Texte choisi:

La notion de « souches » de prions repose sur plusieurs observations: tout d'abord, sur des laps de temps différents entre l'infection et l'apparition des premiers symptômes (temps d'incubation), puis sur les types de lésions observées - les différentes souches ne détruisant pas par exemple les mêmes régions du cerveau - et finalement sur certaines propriétés physico-chimiques différentes dont une résistance plus ou moins grande aux protéases. Mais, contrairement à ce que l'on pourrait croire, ces souches ne correspondent pas forcément à différentes espèces. En effet, plusieurs souches de prions peuvent coexister à l'intérieur de la même espèce. Dans ce cas les protéines ont donc exactement la même séquence (ordre et nombre des perles sur le collier) . Par exemple, les formes sporadique et iatrogénique de la maladie de Creutzfeld-Jacob sont dues à deux souches humaines différentes. Mais le plus fort, c'est que chaque souche est capable de «transmettre » ses caractéristiques à des protéines PrPC normales. Prenons par exemple un hamster infecté par une souche particulière de prions de hamster. Il se mettra à produire, à partir de ses propres protéines PrPC, des prions PrPSc qui auront les mêmes caractéristiques que la souche qui l'a infecté. C'est-à-dire qu'injectés à un troisième hamster, ses protéines PrPSc produiront le même type de lésions après le même temps d'incubation, et auront les même propriétés biochimiques que la souche issue du premier hamster ! Un vrai casse-tête pour les chercheurs: comment expliquer que la même séquence de « perles » puisse produire diverses protéines anormales ayant chacunes des propriétés différentes et transmissibles aux protéines PrP normales ? Pour certains chercheurs, voilà bien la preuve que l'infection est en fin de compte due à un micro-organisme possédant de l'ADN, un virus probablement. En effet, l'ADN des virus évolue très rapidement, c'est-à-dire qu'il subit facilement des mutations qui changent l'information qu'il véhicule, ce qui expliquerait parfaitement l'existence des différentes souches observées.
« Non », rétorque Prusiner qui propose une fois de plus que la solution se cache dans la structure de la protéine : chaque souche correspondrait à une conformation différente de PrPSc. Pourtant, comment expliquer que la même protéine puisse adopter autant de formes différentes qu'il y a de souches ? Il faut savoir qu'une fois produite, une protéine va encore subir un certain nombre de modifications, qui ne modifient pas sa séquence, mais peuvent, entre autres, influencer sa forme. Et en effet, des résultats récents semblent indiquer que certaines de ces modifications varient selon les souches, ce qui permettrait d'expliquer comment, à partir de la même protéine (PrP), prendraient naissance plusieurs agents infectieux différents ou prions. Mais, même si cette hypothèse se vérifie, il restera à expliquer comment une protéine PrPSc anormale est capable de «transmettre » ses propres modifications aux protéines PrP normales qu'elle rencontre, ce qui reste pour l'instant totalement obscur.

Objectif de l'exercice: Traduisez en anglais cette phrase du texte sur les souches de prions : « En effet, plusieurs souches de prions peuvent coexister à l'intérieur de la même espèce. »

Extraits de lignes:
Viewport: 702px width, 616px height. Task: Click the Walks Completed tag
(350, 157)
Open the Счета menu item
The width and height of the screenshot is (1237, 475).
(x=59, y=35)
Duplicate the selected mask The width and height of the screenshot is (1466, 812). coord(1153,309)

---

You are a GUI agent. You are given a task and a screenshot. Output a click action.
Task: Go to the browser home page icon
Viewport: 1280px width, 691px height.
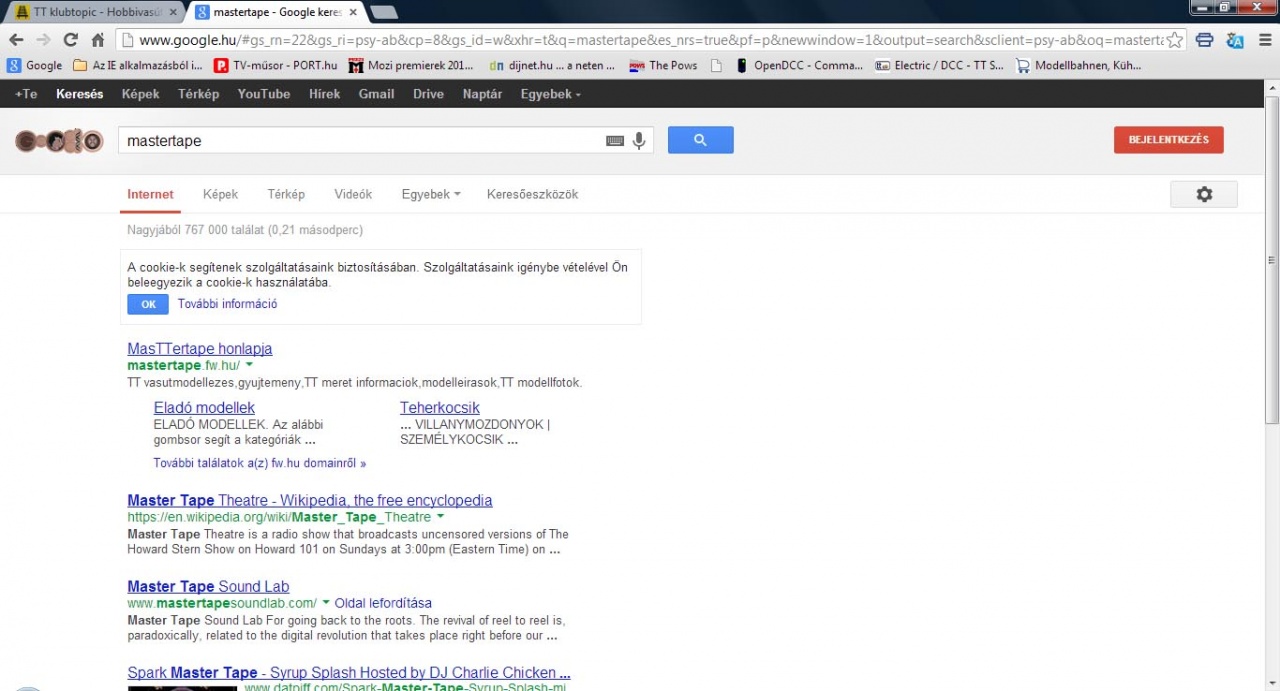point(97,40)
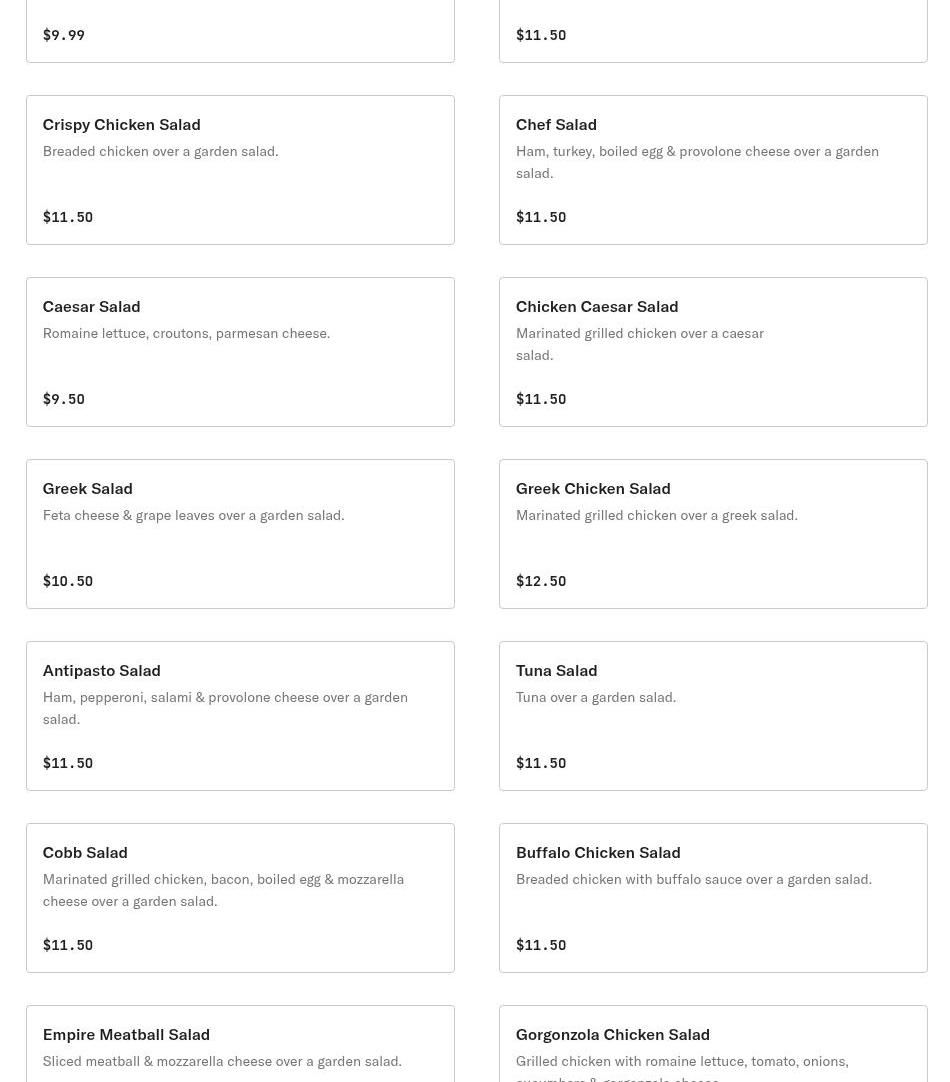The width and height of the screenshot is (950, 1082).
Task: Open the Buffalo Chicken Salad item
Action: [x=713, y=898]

Zone de réponse: Indeed, several strains of prions can coexist within the same species.